To better understand Hg cycling, researchers at MSL are collaborating with Dr. Carl Lamborg (Woods Hole Oceanographic Institution), Dr. Robert Mason (University of Connecticut) and Dr. Chad Hammerschmidt (Wright State University) to conduct a comprehensive evaluation and laboratory comparison of the determination of Hg species in seawater. The study group will participate in two GEOTRACES Intercalibration cruises in the Atlantic and the Pacific. The Hg Intercalibration program is a critical first step prior to full fledged GEOTRACES cruise activities, so that the various investigators studying the chemical oceanography of Hg in the context of that project, which is intended to be decentralized and of such scope that no one laboratory would likely be capable of completing the whole effort, may compare their results.

The project consists of both a field component (participation in the two cruises) and shore-based component (refinement of analytical techniques, distribution of samples, and statistical examination of the data). In the laboratory, MSL will test new techniques for lowering the detection limit for MMHg in seawater, the cleanliness of bottles made from plastics other than Teflon, and the prospects of long-term storage of samples collected during the cruises for total and speciation measurements.

Ultratrace Chemistry

Ultratrace Chemistry

Advances in analytical chemistry and sample handling now permit the detection of select organic and inorganic contaminants at ultra-low levels (generally 10-100 times lower than in previous decades). This has permitted new applications for ultratrace chemistry in areas of chemical forensics and environmental assessments where precise measurements are needed for contaminant levels in different types of environmental media.

Researchers at MSL are applying ultratrace chemistry approaches to better understand the loading of contaminants in the marine environment. Many coastal regions have experienced near exponential growth over the past 50 years. A consequence of rapid urbanization is the greater atmospheric emissions of contaminants from both point (e.g. industrial and waste-water discharges) and non-point (auto emissions) sources of pollution.

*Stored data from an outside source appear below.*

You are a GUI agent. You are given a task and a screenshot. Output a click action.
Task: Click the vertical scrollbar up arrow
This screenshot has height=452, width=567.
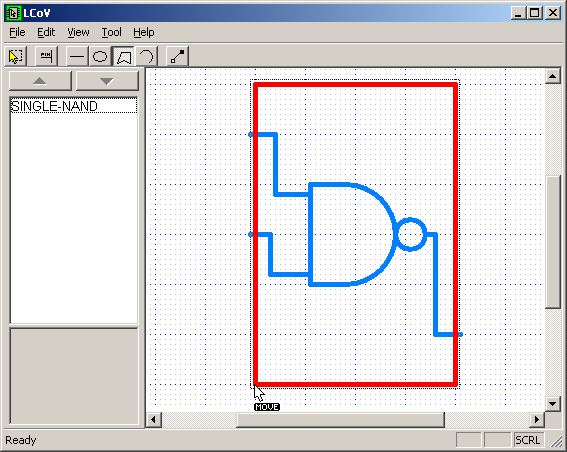[x=553, y=76]
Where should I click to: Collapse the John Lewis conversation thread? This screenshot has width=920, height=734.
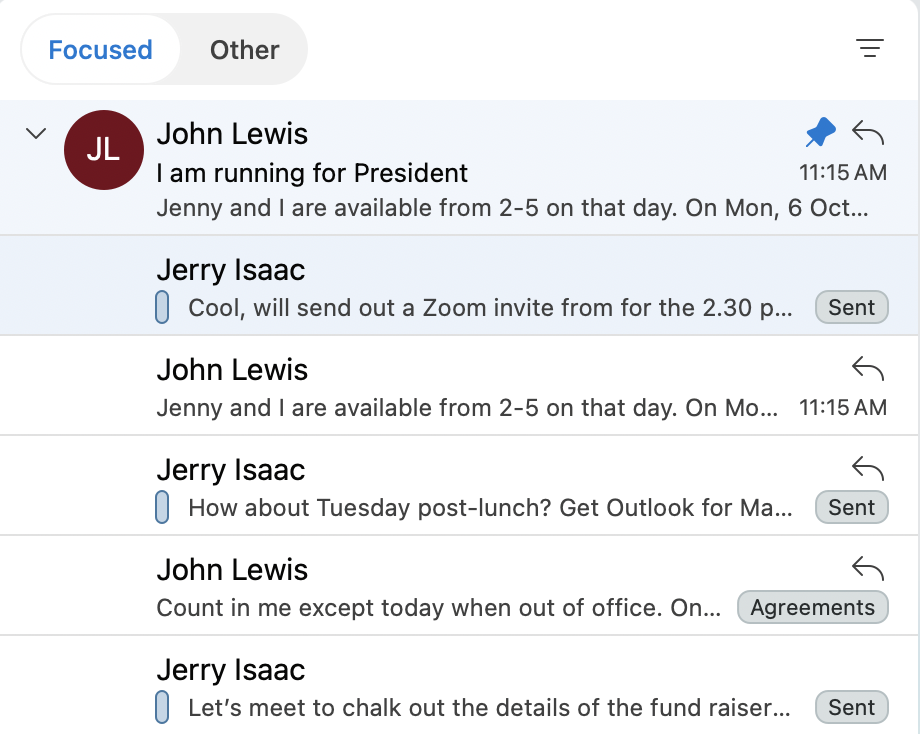point(36,133)
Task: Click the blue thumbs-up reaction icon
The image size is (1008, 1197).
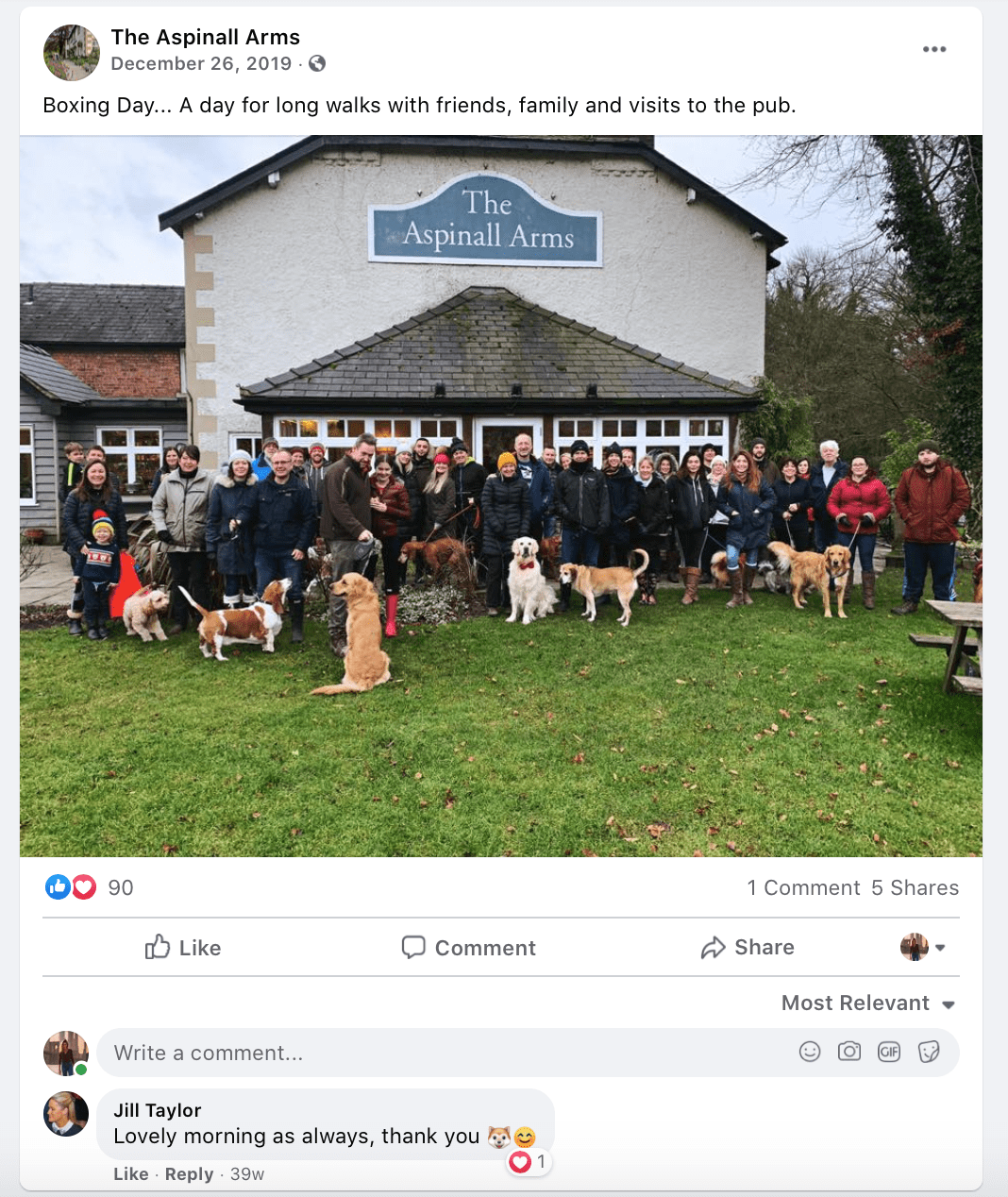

In a recent project, MSL researchers estimated the atmospheric loading to the surface of Puget Sound for various contaminants such as polyaromatic hydrocarbons, polybrominated diphenyl ethers, polychlorinated biphenyls and metals such as aluminum, arsenic, cadmium, and copper. Researchers used specially designed ultra-clean passive samplers that were deployed at various urban and non-urban locations in the Puget Sound region. After several days, the samplers were retrieved and analyzed for contaminant levels. An important conclusion was less than 5% of the sediment bound contaminants was accounted for by atmospheric deposition. This suggests other sources of pollution are greater contributors to the contaminant load in Puget Sound.